5 Drake Songs You Should Actually Listen To From His New Albums

Drake’s three new albums, Iceman, Habibti, and Maid of Honour, have set the internet aflame. As an engagement strategy, the surprise trilogy drop is supremely effective. But it’s also successful as a tangible manifestation of Drake’s public persona and psyche. Thematically and sonically, each project represents a different facet of the man: Iceman, his tough rapper shell; Habibti his wounded lover boy heart; and Maid of Honour, his queen out club diva.

Some of the albums are more successful than others, and we’re still digesting our thoughts on each. But for now, see The FADER staff’s top five songs that we think are absolutely worth hearing if you aren’t interested in slogging through the 43 tracks. (Spoiler alert: Maid of Honour is our favorite of the three.)

“National Treasures” from Iceman

“National Treasures,” Drake’s most passionate track on Iceman, is a three-minute attempt at self-preservation. Two years since his very public feud with Kendrick Lamar, there’s clearly been a lot weighing on his mind. But humiliation, allegations, lawsuits, a multi-Grammy-winning diss track, and a Super Bowl performance aren’t enough to hold the Canadian rapper back from speaking his piece.

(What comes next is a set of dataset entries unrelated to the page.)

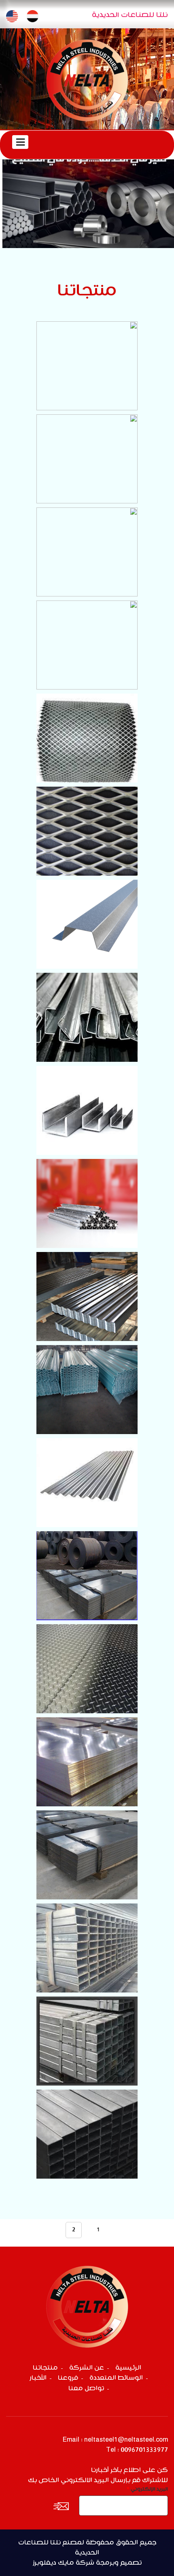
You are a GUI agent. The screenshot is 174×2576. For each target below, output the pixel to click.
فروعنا (68, 2378)
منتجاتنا (45, 2368)
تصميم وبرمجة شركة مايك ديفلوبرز (87, 2563)
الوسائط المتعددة (116, 2378)
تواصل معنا (86, 2388)
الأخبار (38, 2378)
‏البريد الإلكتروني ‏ (147, 2489)
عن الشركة (86, 2368)
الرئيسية (128, 2368)
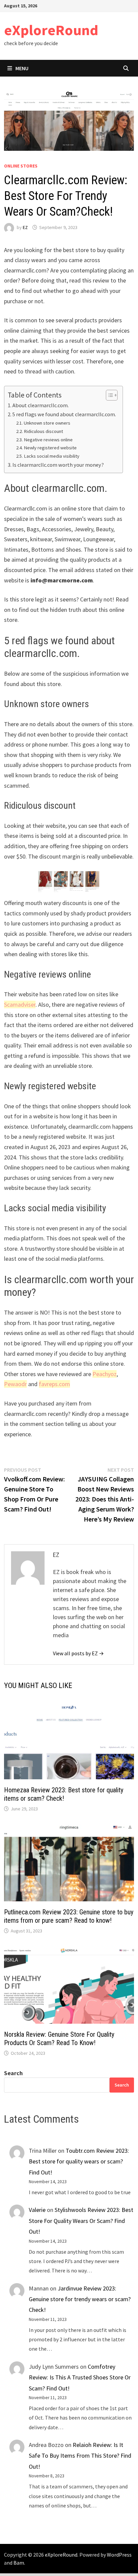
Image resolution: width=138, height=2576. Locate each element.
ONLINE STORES (21, 166)
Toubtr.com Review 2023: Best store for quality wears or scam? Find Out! (79, 2161)
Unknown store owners (47, 423)
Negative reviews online (48, 440)
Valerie (37, 2210)
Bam (18, 2562)
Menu (21, 68)
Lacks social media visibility (51, 456)
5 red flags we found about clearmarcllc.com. (64, 414)
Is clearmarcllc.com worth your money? (58, 464)
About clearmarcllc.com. (40, 405)
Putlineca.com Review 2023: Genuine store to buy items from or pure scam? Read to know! (68, 1916)
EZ (25, 227)
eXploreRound (51, 30)
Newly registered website (50, 448)
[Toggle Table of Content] (108, 395)
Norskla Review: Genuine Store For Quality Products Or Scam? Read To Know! (59, 2038)
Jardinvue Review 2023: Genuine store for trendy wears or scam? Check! (80, 2299)
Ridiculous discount (43, 431)
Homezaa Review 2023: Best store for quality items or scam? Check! (63, 1794)
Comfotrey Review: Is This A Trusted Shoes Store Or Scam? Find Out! (80, 2377)
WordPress (119, 2554)
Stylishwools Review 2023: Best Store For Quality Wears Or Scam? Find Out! (81, 2220)
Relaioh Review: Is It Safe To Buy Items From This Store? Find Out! (80, 2455)
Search (13, 2073)
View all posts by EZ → (78, 1653)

“Cheetah Print” from Maid of Honour

Forget about the laconic, droll, insecure victim-complex of Iceman; Maid of Honour is where it’s at, specifically “Cheetah Print,” a real freak of a song. Hearing Peggy Gou’s iconic “(It Goes Like) Nanana” opening the track is a highlight, but the “Cha Cha Slide” interpolation—with Sexyy Red as the emcee breaking down the steps to a thottier version of the dance—is the moment that truly defines the track.

“New Bestie” from Maid of Honour

Sometimes a good hook can do more than a hundred punchlines, and “New Bestie” proves it. Midway through the track, it shifts into a Jersey club beat, with Drake’s patois-inflected delivery paying homage to Vybz Kartel in a callback to his More Life era.

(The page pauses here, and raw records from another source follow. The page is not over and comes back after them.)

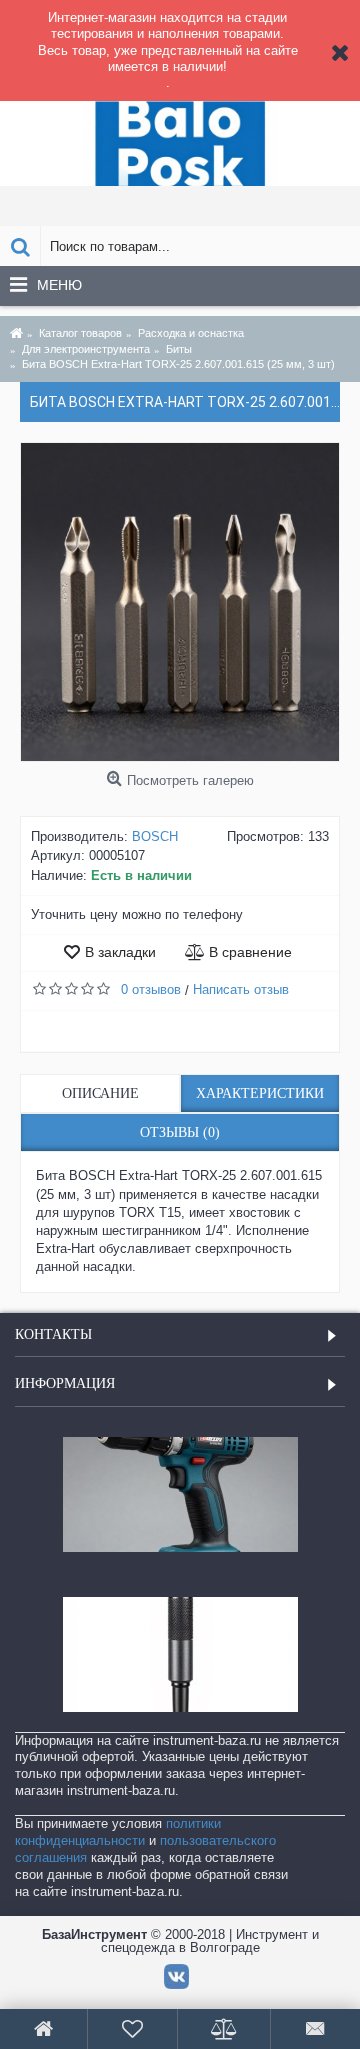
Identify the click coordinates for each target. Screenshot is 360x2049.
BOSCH (155, 836)
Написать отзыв (241, 989)
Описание (100, 1093)
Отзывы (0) (180, 1132)
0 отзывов (151, 989)
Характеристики (260, 1093)
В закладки (120, 952)
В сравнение (250, 952)
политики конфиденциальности (118, 1832)
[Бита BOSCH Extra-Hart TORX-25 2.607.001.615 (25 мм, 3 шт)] (180, 602)
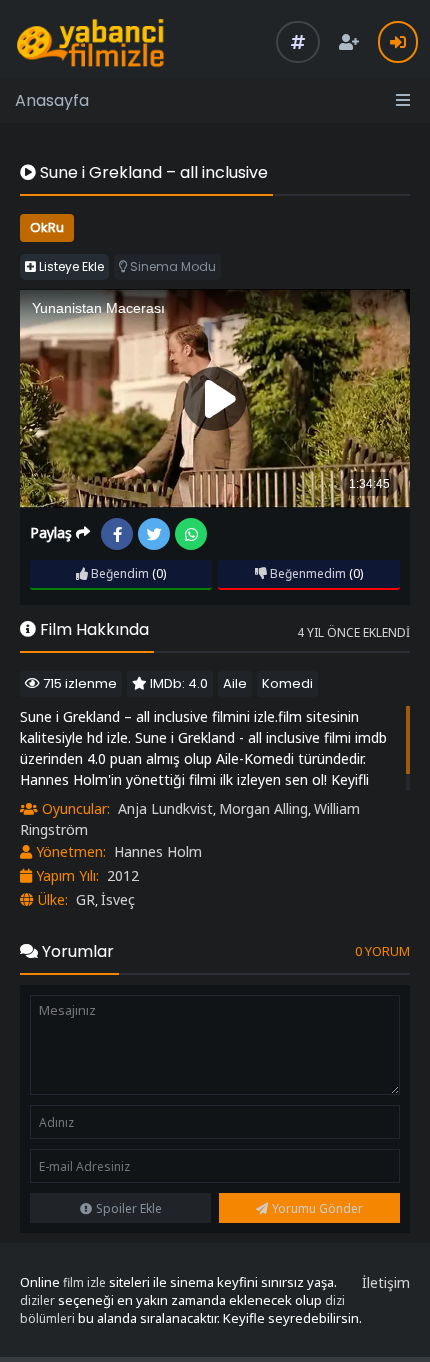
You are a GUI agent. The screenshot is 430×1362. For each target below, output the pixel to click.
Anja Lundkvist (165, 808)
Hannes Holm (158, 851)
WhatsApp (191, 534)
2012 (123, 875)
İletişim (386, 1282)
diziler (37, 1300)
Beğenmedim (306, 573)
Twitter (154, 534)
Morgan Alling (263, 808)
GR (85, 899)
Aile (235, 683)
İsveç (118, 899)
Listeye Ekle (70, 266)
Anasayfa (52, 100)
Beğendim (118, 573)
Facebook (117, 534)
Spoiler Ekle (129, 1208)
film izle (84, 1282)
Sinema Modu (171, 266)
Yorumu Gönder (317, 1208)
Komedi (287, 683)
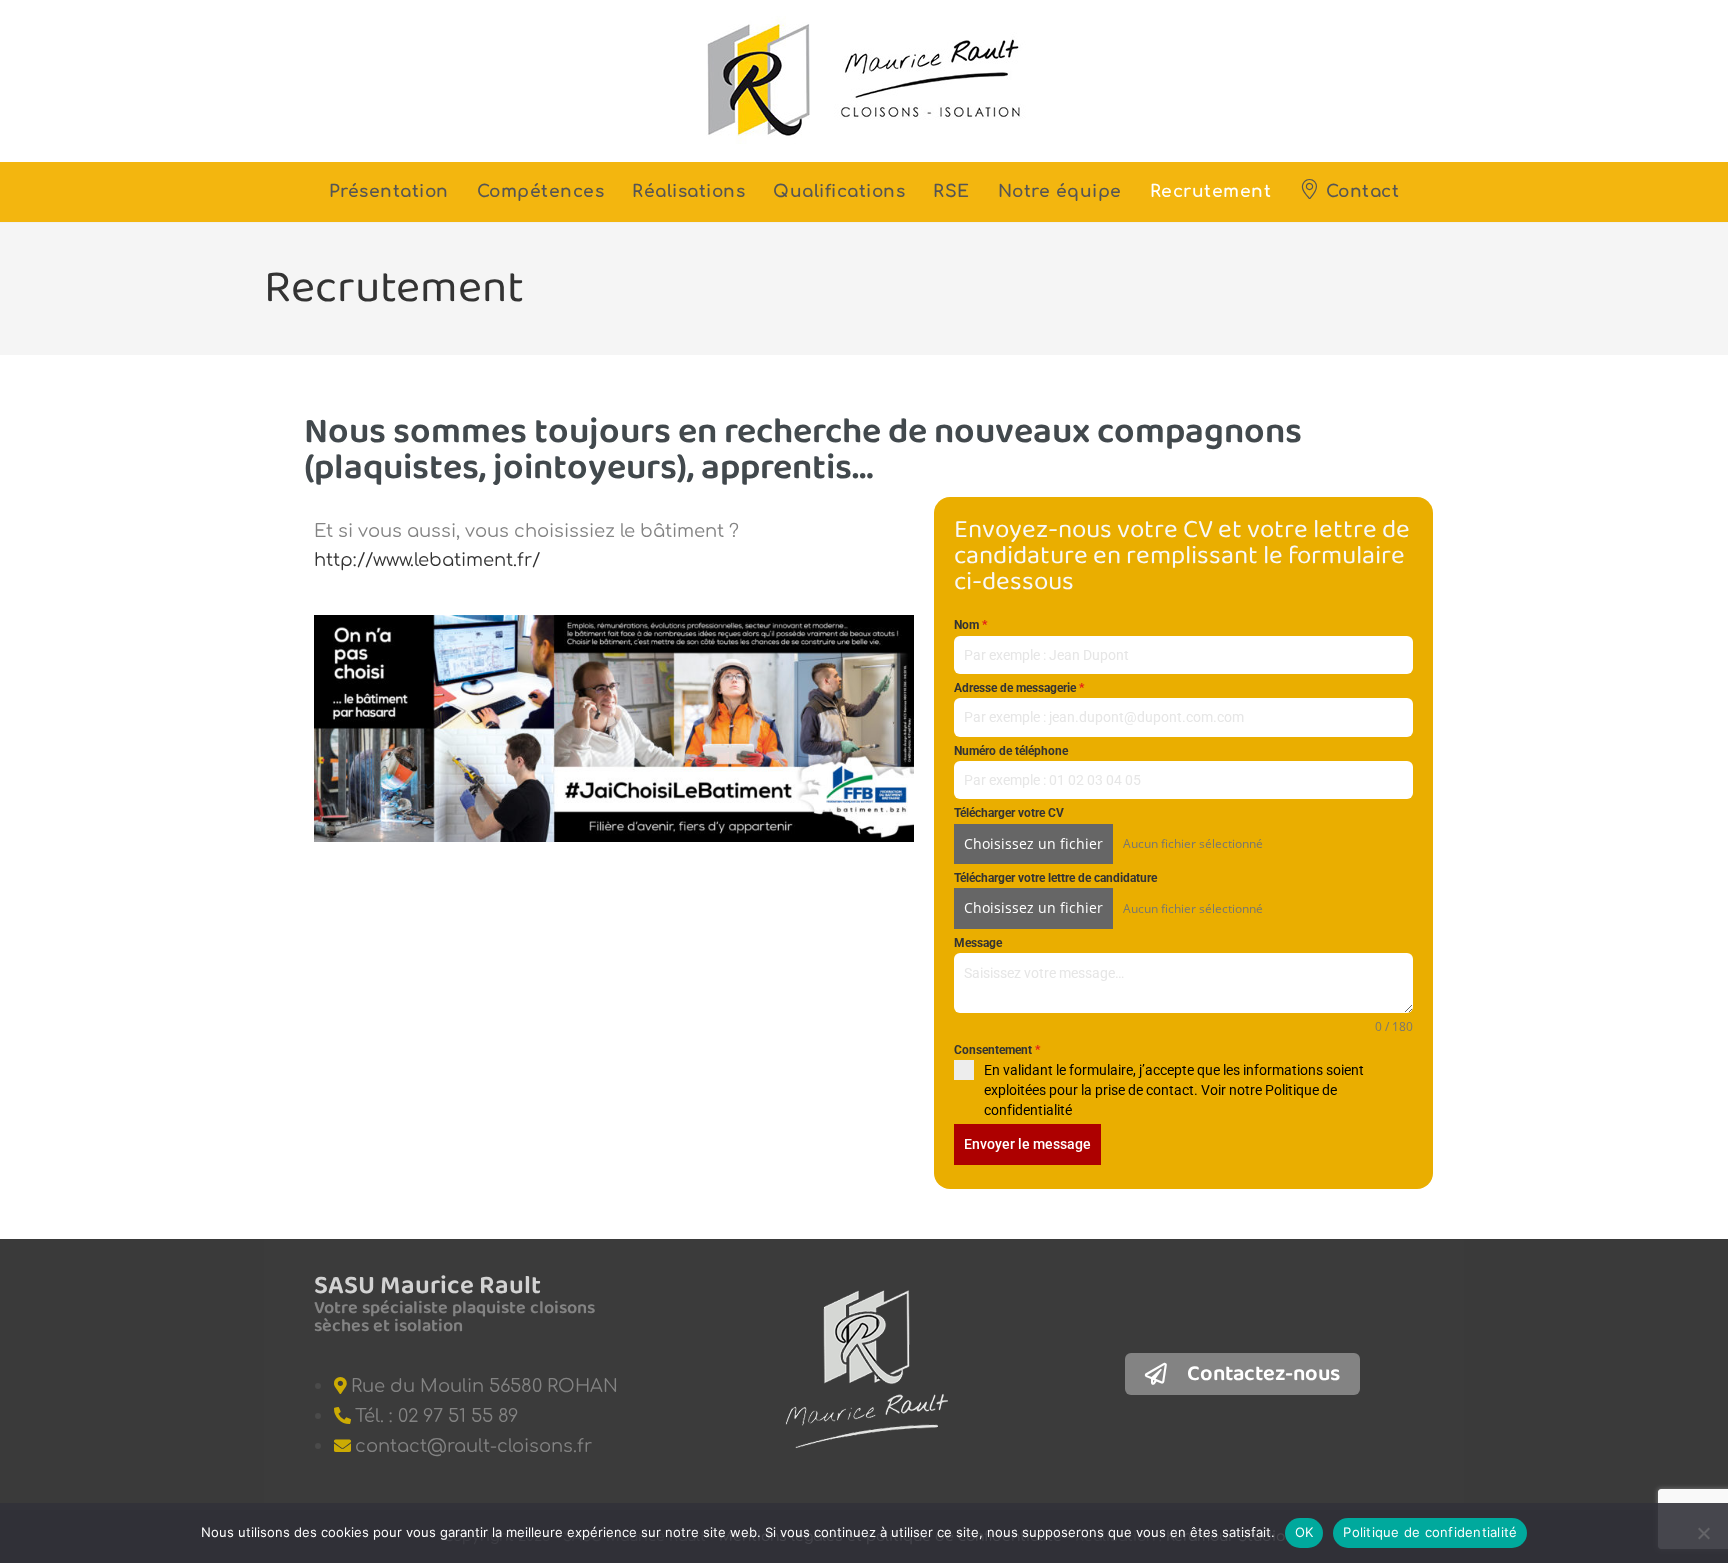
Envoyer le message (1027, 1144)
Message (978, 943)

“True Bestie” featuring Iconic Savvy from Maid of Honour

“True Bestie” absolutely bumps. Drake is the king of summer smashes, and since artists have replicated the Jersey club sound again and again, Drake taps Iconic Savvy for Chicago ass-shaking juke. Let the countdown to summer begin.

“White Bone”

At nearly 5 minutes, the longest track on Habibti, the R&B album of the trilogy, is a long and rambling 2 a.m. phone call. It recalls the same energy that skyrocketed Drake to fame as the annoying but endearing, down-bad womanizer during his Take Care-era. It is a flash of the human underneath the celebrity caricature.